Avec des discours politiques qui laissent entendre l'arrivée d'une deuxième vague et des mesures adéquates, une question est revenue sur la table des priorités : comment protéger nos aînés tout en évitant leur "mort sociale", ou du moins leur isolement total, lorsque ces derniers sont testés positifs au Covid-19 ? Reportage de Christine Bouillot à Cordes-sur-Ciel.

Le besoin d'interaction sociale chez les personnes âgées est passée au second voire au dernier plan lors du confinement. Désormais, il s'agit d'éviter l'isolement total de ceux qui sont touchés par le Covid-19. (Photo de Jeff Pachoud / AFP)

Un reportage de Christine Bouillot pour Sud Radio.

 

 

Si elles sont les plus à risques, les personnes âgées sont aussi - et surtout - celles qui ont le plus souffert du confinement. Dans le Tarn, un Ehpad d’un nouveau genre va ouvrir ses portes aujourd’hui : il va exclusivement recevoir des personnes âgées atteintes du Covid, à une précision près : il faudra qu'elles soient asymptomatiques et non malades.

Après avoir vu avec ses équipes les conséquences désastreuses du confinement strict et sans visite dans les Ehapd, le directeur de l'Ehpad de Cordes-sur-Ciel, Guillaume Marzocchi, a construit une solution innovante.

"Durant la première vague, ça a été un vrai questionnement éthique auquel nous avons été confrontés : doit-on les enfermer dans leur chambre avec des médicaments ? Non, ce n'est pas possible, ce n'est pas humain. Nous ne voulions pas de ça pour la deuxième vague", explique le directeur de l'Ehpad en question.

Dès cette semaine, une vingtaine de chambres d’un Ehpad reconfiguré seront réservées à des personnes âgées testées positives mais asymptomatiques. Elles ne seront donc plus enfermées, seules, face à elles-mêmes.

"Quand ils sont asymptomatiques, ils ne se sentent pas malades, et donc là ils pourront vaquer librement à leurs occupations, faire ce qu'ils ont envie de faire, conserver du lien social.
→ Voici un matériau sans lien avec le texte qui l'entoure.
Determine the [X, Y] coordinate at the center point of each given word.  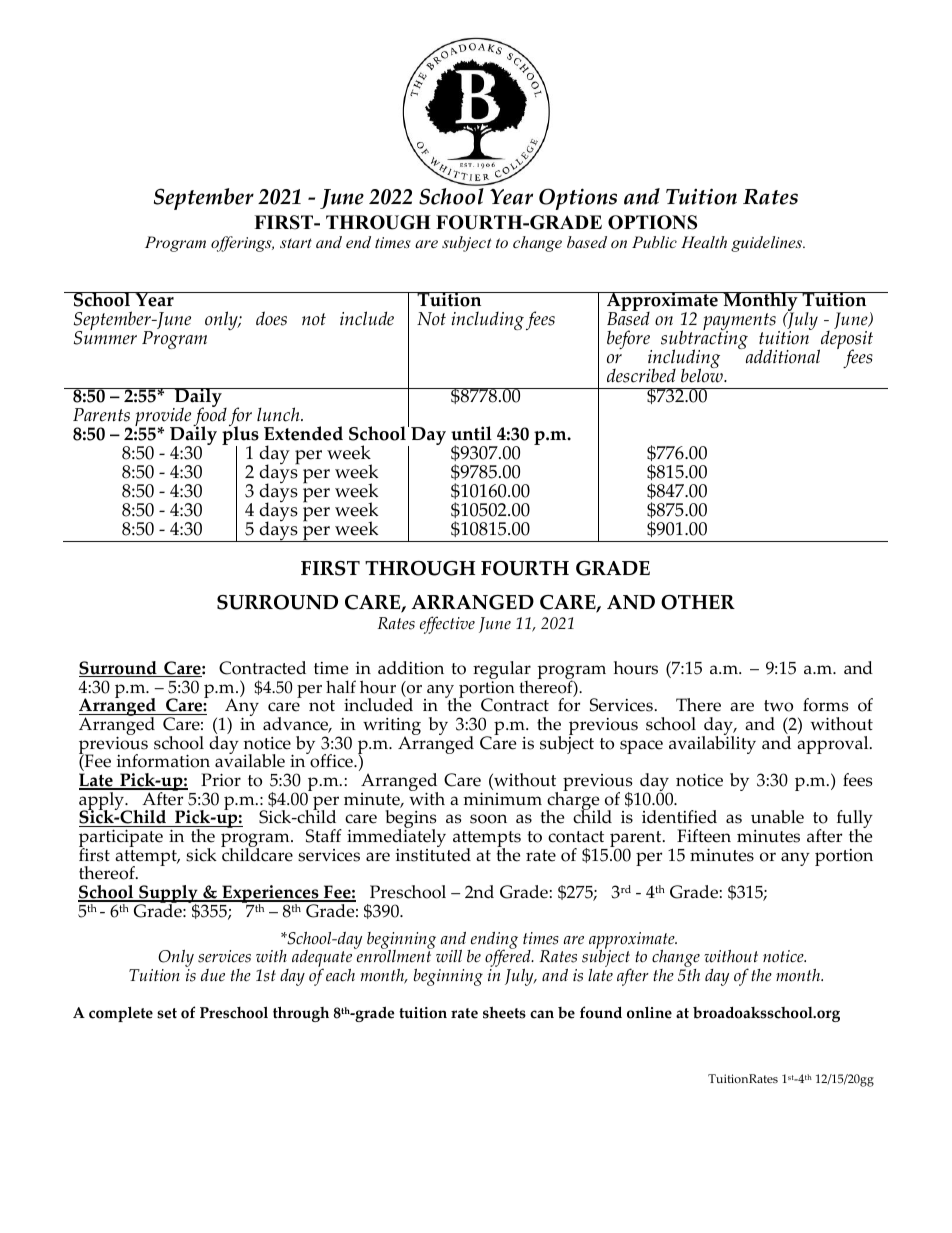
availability [712, 744]
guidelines [768, 244]
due [213, 975]
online [649, 1012]
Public [654, 242]
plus [240, 436]
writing [392, 728]
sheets [504, 1012]
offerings [242, 244]
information [163, 761]
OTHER [698, 602]
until [471, 433]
Le but est de les isoler par rapport à ceux qui n'ont pas contracté le Covid-19, mais pas de les enfermer dans un espace réduit de 15 à 20 mètres carrés."
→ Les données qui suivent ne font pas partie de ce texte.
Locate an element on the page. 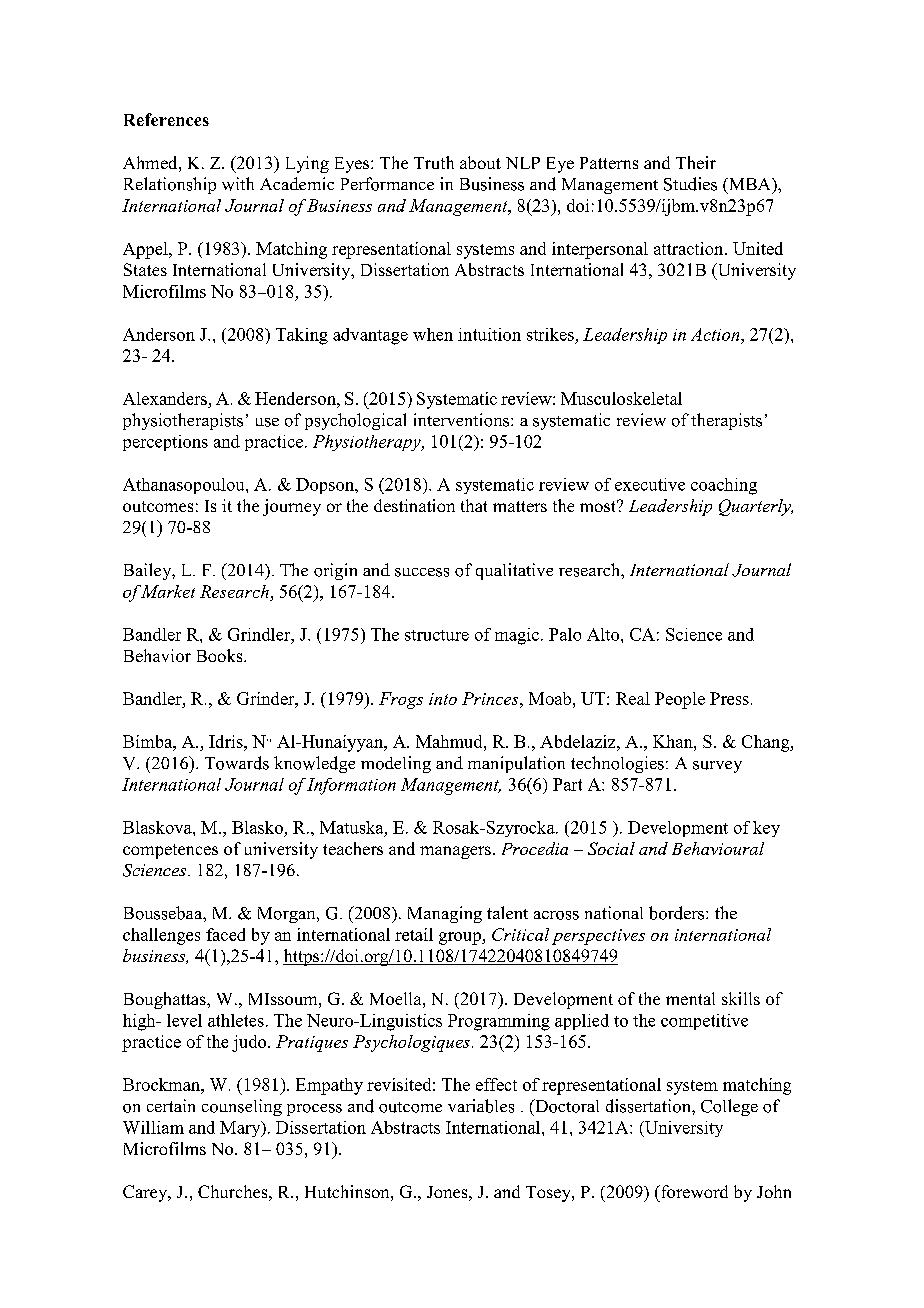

Ici, toutes les équipes sont volontaires pour venir travailler. L'expérimentation, elle, va durer lors des trois prochains mois avant d'en tirer des conclusions probantes pour, éventuellement, généraliser cette méthode. L'Agence régionale de santé et le département du Tarn ont évidement donné leur feu vert et les moyens nécessaires à l'agencement des infrastructures.